A Culture Adrift

A Culture Adrift

by Fr. Francis Martin

Christopher Dawson describes our culture as, “detached from spiritual aims and values” and “faced with a spiritual crisis of the most acute kind.” An atmosphere in which there is no “spiritual sense of religion as a objective reality transcending on private experience. Another Catholic thinker, Romano Guardini, speaks of the loss of “an objective sense of belonging to existence,” and the need for “root virtues of earnestness and gravity grounded in truth.”[1]

There are as well efforts being made to overcome the isolation effected by modernity while retaining those positive advances which it did achieve.  From a Christian perspective this means moving ahead to a deeper understanding that human existence is a gift that finds its perfection in responding to God, the Giver and to accepting the communion with the Trinity that is offered to us in Christ.  But this also means seeking communion with others in a mutual relationship of generosity and receptivity. 

It is worth noting, then, in this regard how strong is the insistence in the Encyclical Fides et Ratio that an important aspect of our moving out of the dilemmas of modernity is to retrieve an develop the inter-personal dimension of our knowledge of the truth.  This particularly stressed in §32:

Human perfection does not solely consist in acquiring an abstract knowledge of the truth, rather it finds its place in a living habit of self-giving and fidelity towards others.  In this very fidelity in which a man learns how to give himself, he discovers full certainty and firmness of spirit.  But at the same time knowledge that comes through confidence and depends on interpersonal esteem is not given without reference to truth: a man, by believing, is committed to the truth which another has shown him.[2]

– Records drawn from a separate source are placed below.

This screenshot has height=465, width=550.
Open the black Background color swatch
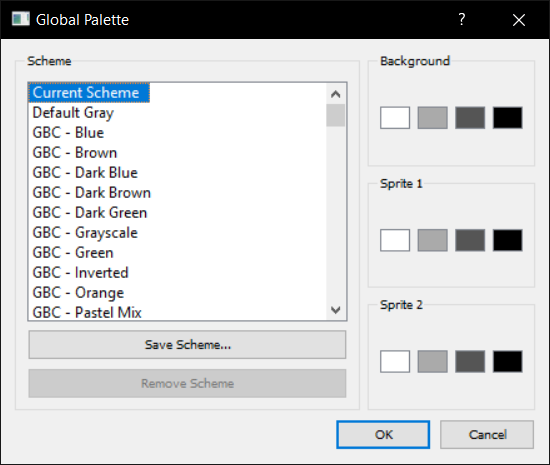click(x=508, y=118)
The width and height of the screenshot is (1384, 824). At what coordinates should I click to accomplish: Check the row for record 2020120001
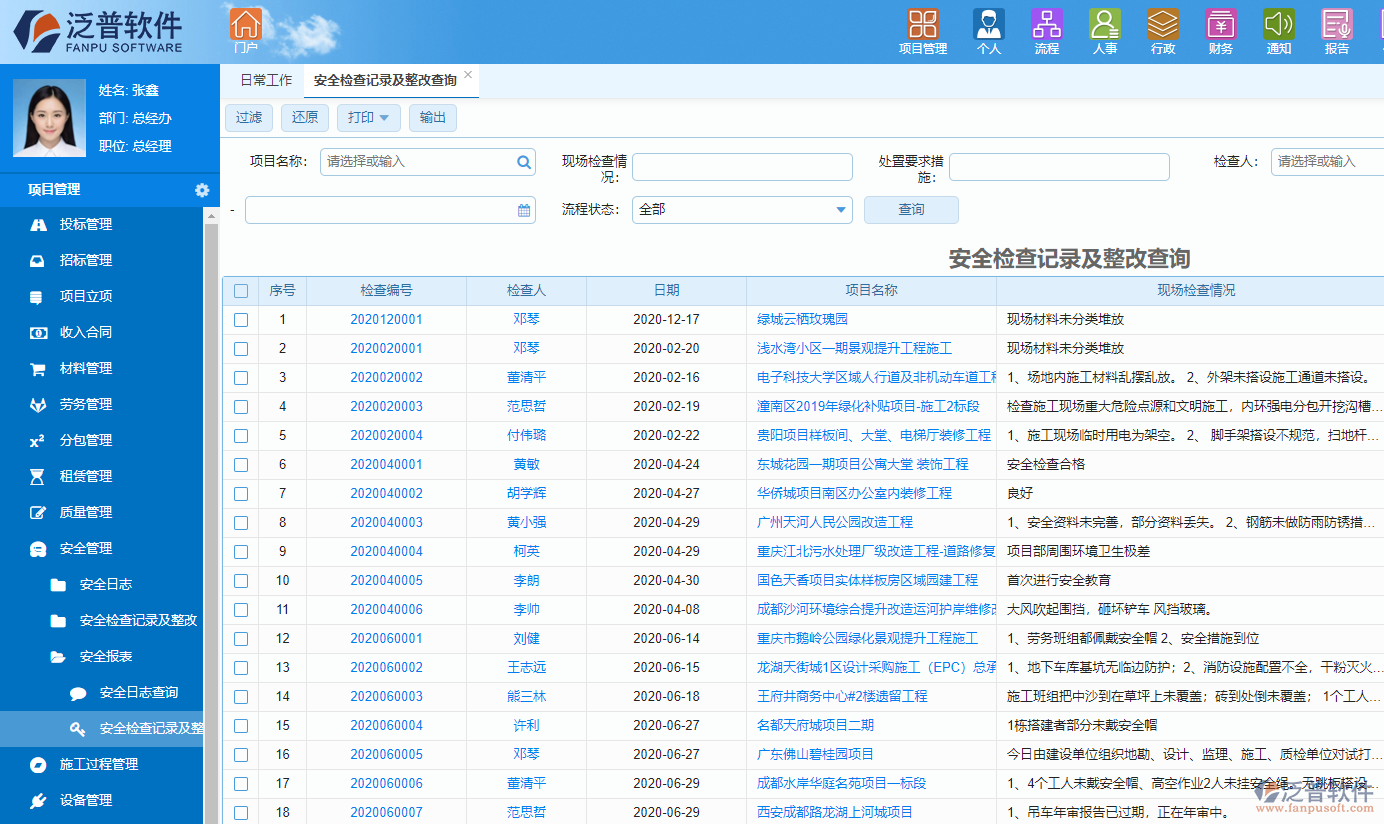click(x=241, y=319)
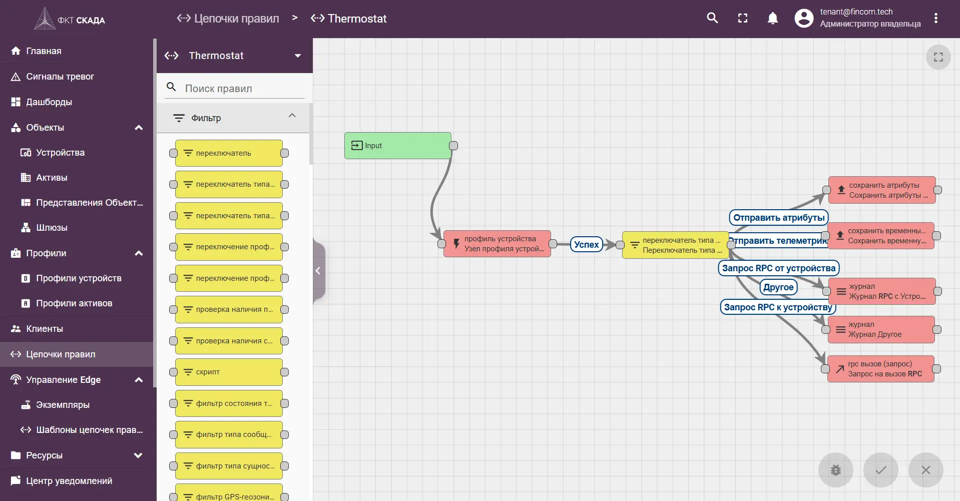Toggle fullscreen mode icon in top bar
This screenshot has width=960, height=501.
tap(743, 18)
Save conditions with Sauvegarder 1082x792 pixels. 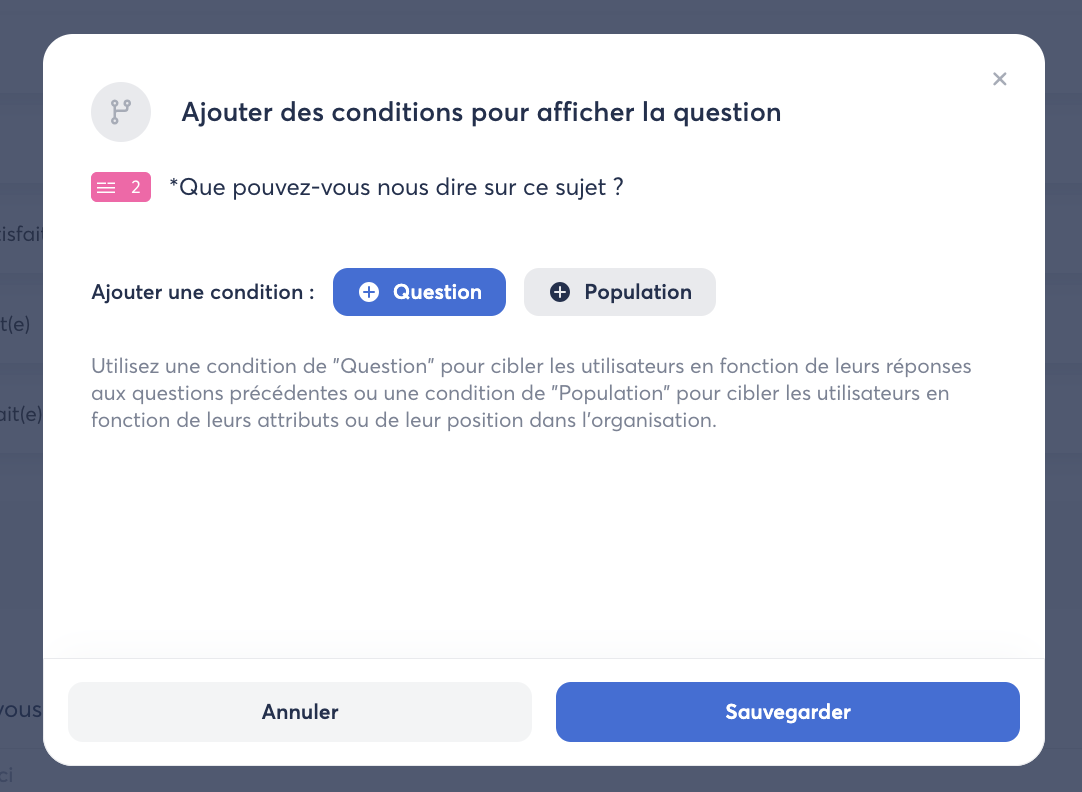(787, 712)
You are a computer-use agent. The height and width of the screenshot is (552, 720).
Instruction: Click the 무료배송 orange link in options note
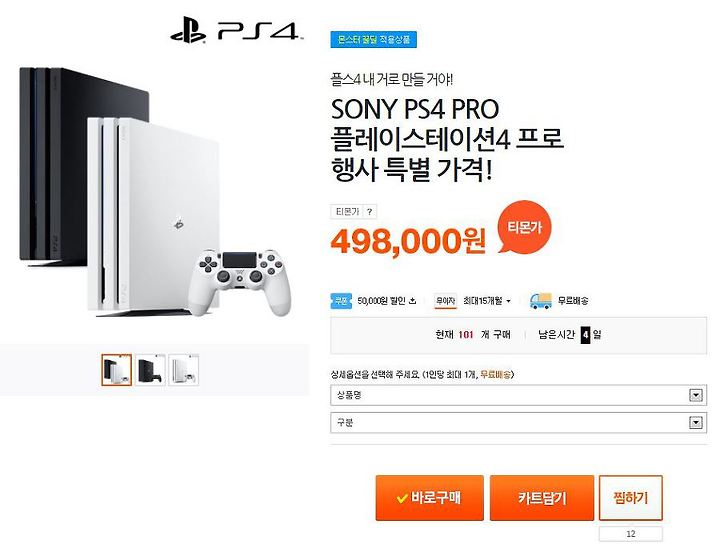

Some people search for the truth with a fear of finding it.  A genuine and generous desire to share in the truth is the surest way to know the delight of possessing it.



[1] I am taking these quotes from Michael Paul Gallagher, Clashing Symbols. An introduction to Faith and Culture (London: Darton, Longman and Todd Ltd, 1997), 79-80. who is citing Christopher Dawson, Religion and Culture (London: Sheed & Ward, 1948), 217.and idem, Understanding Europe (London: Sheed & Ward, 1952), 241-45.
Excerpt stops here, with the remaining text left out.